Overall, it is not surprising that Anthropic lost five billion dollars in 2024. Can it ever turn profitable with product prices declining and product development costs increasing?
🏦 Eventually investors need an exit
The best way for investors to materialise the value of their investments, particularly when their ownership stake in a company is worth billions of dollars, is a full exit of the business. However, Anthropic’s exit options are limited. One exit route would be an IPO, however, the IPO market remains volatile, having seen some green shots at the end of Q2’25 which are likely to continue with the traditional post-Labour Day window. Another route would be M&A. However, given the company’s size and the potential antitrust issues in a combination with any of the Magnificent 7, this may not be such a straightforward option.

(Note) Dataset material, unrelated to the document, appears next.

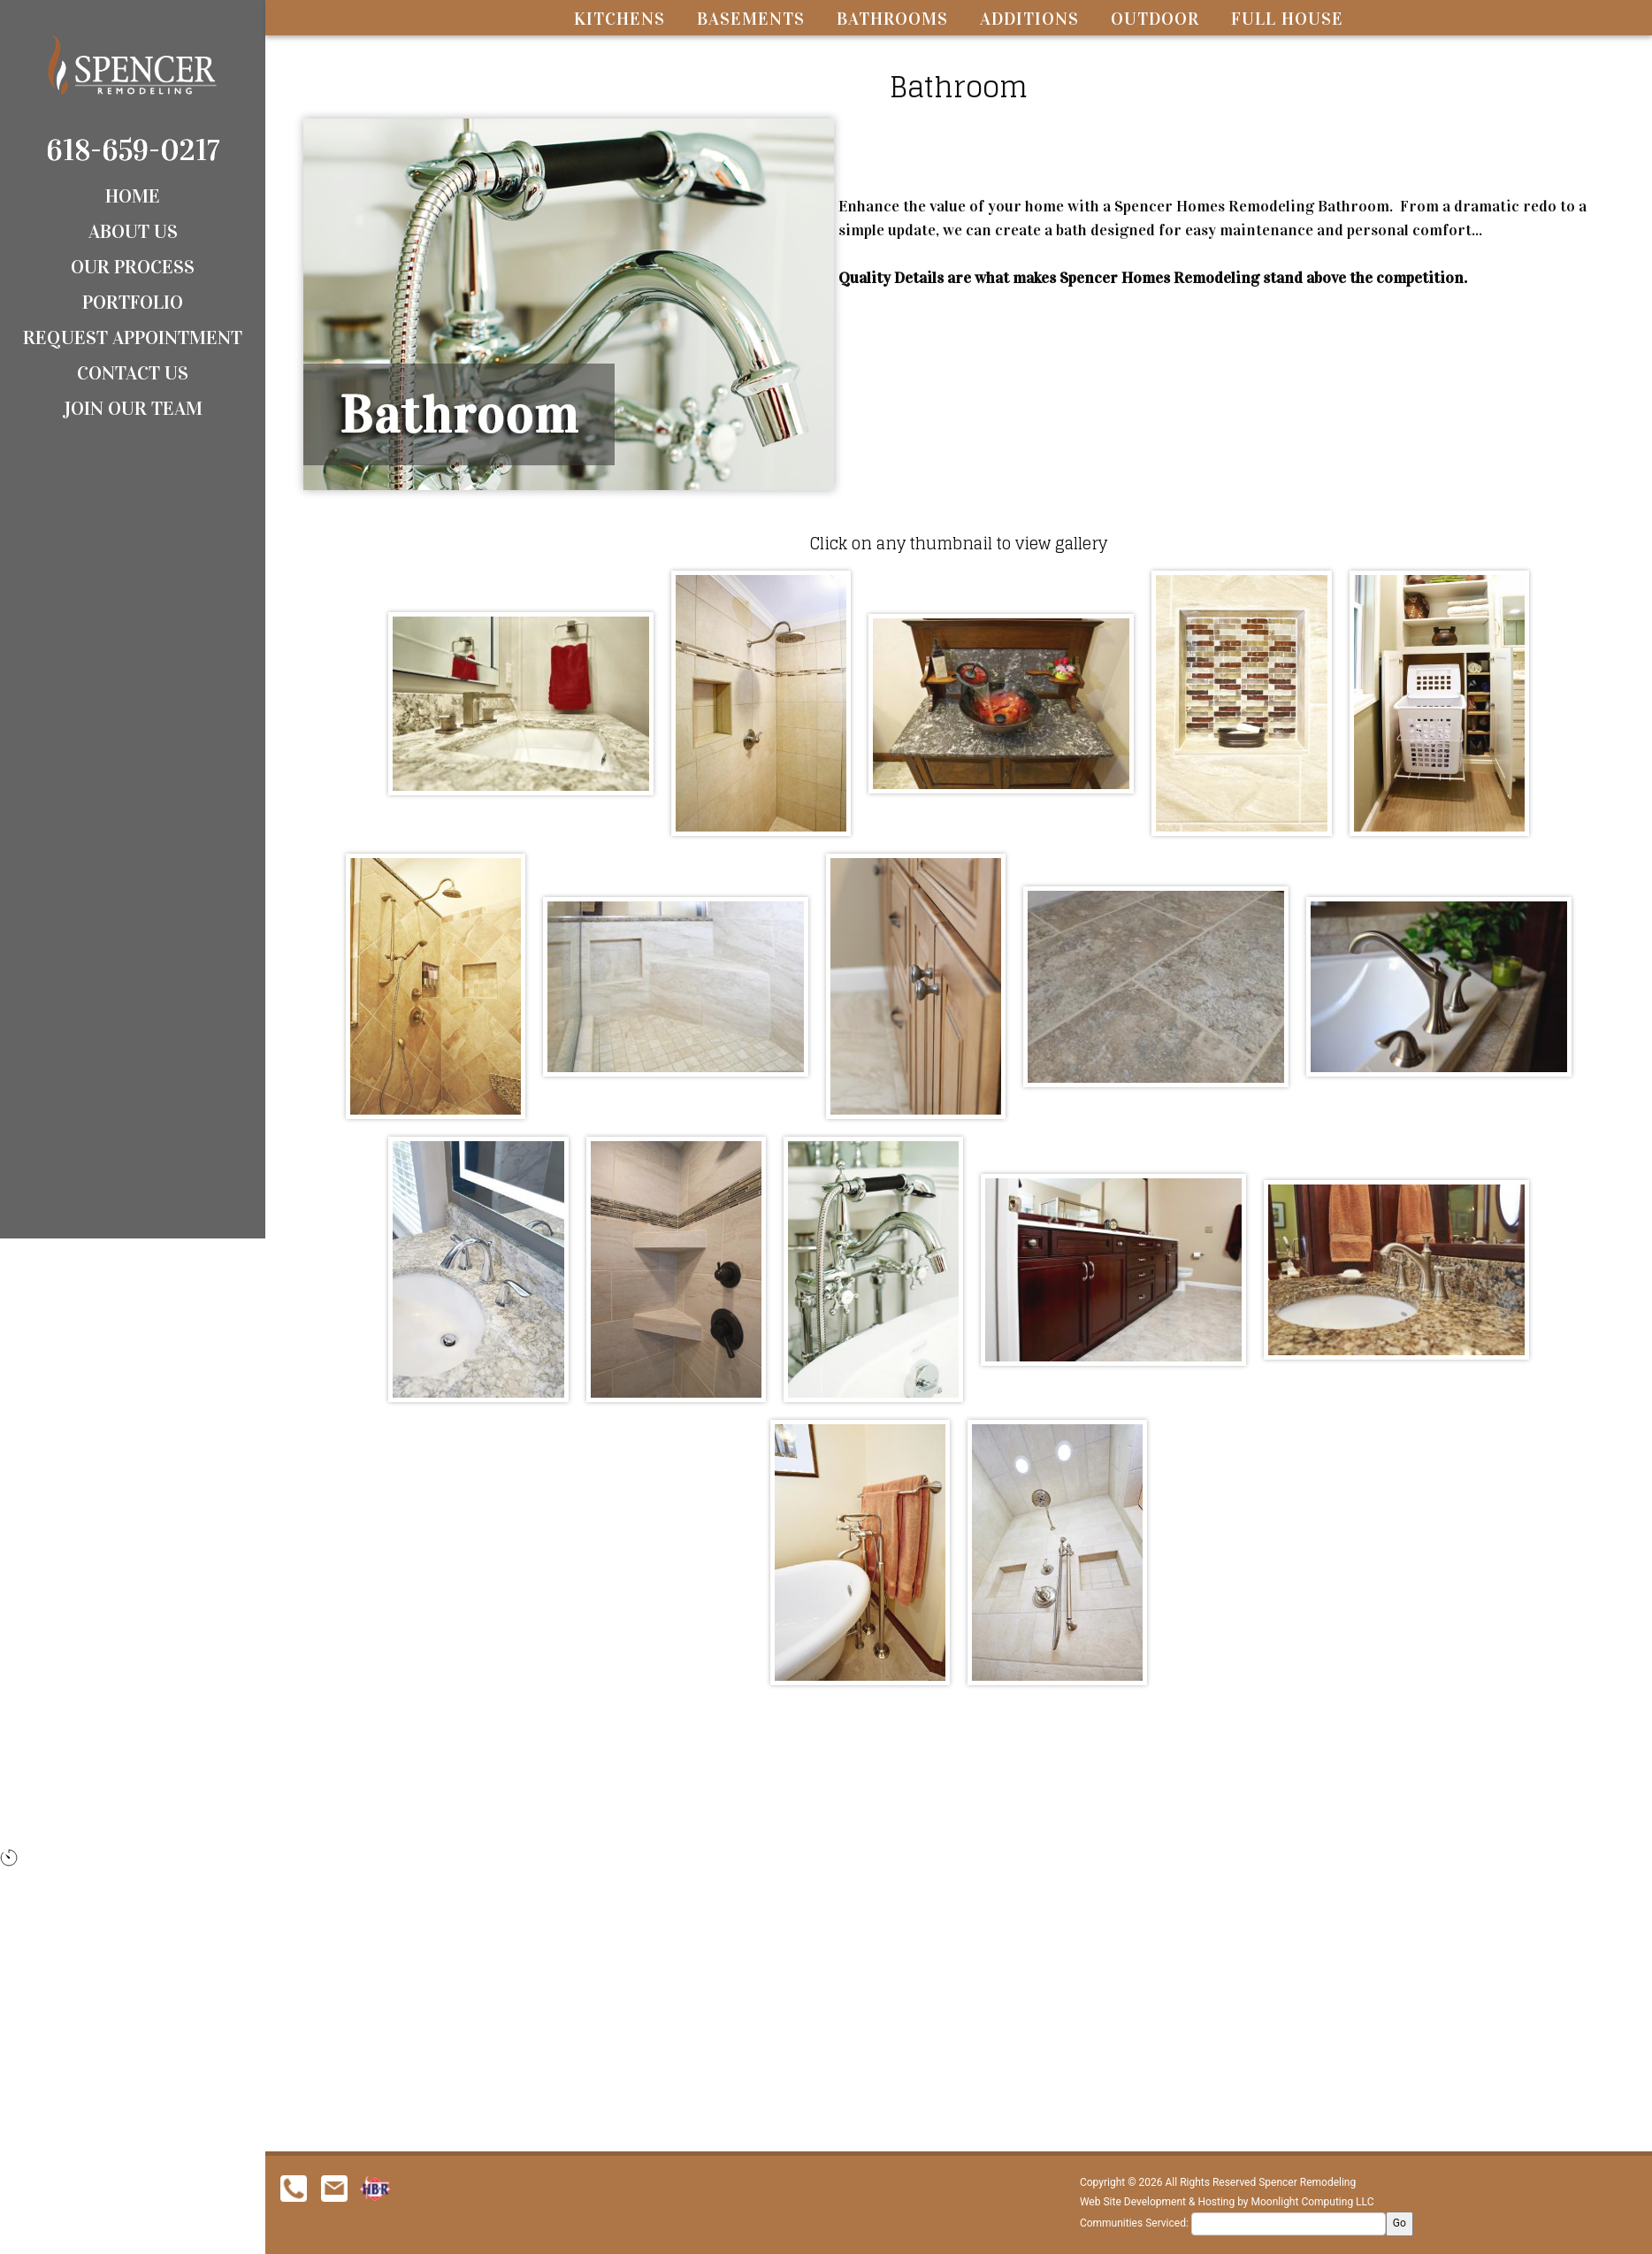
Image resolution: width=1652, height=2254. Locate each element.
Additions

⚖️ Risk/reward is everything
Going back to the investor maths, an investor in Anthropic’s current round would likely demand a 4x return of their money within five years, given that, despite its scale, the business is still loss-making, which bears risks. Taking into account dilution from future fundraising and option pools for the expensive talent, the target return would be at least 5x, i.e. about 920 billion dollars of valuation at exit.
Assuming that, at the point of exit the company would have a normalised growth rate and, thus, its valuation multiple would converge to the mean, say 10x ARR, then investors are betting that Anthropic would reach 90 billion dollars of ARR within five years. Even when taking the most ambitious market forecast of 150 billion dollars, then this would imply a 60% market share. Punchy.
🔮 Conclusions
In conclusion, whether Anthropic is overvalued or undervalued depends on your perspective. The bull case sees it as a market leader in a vast, untapped industry with defensible competitive advantages (albeit non technological), while the bear case highlights the competitive pressures and commoditisation of AI models, business model risks and risk/reward challenges for investors entering now at this valuation.
We recognise the potential large size of the Enterprise AI market and Anthropic’s market and innovation leadership. Nevertheless, Anthropic has a set of competitors that are vertically-integrated and have access to more cash, more data and equally-strong technical talent. Given the company’s size, we struggle to believe that it will continue to grow at an annualised rate of 900% or it will reach 60% market share in the Enterprise AI market. Albeit a great business, returns for new investors may not overweigh the risk taken.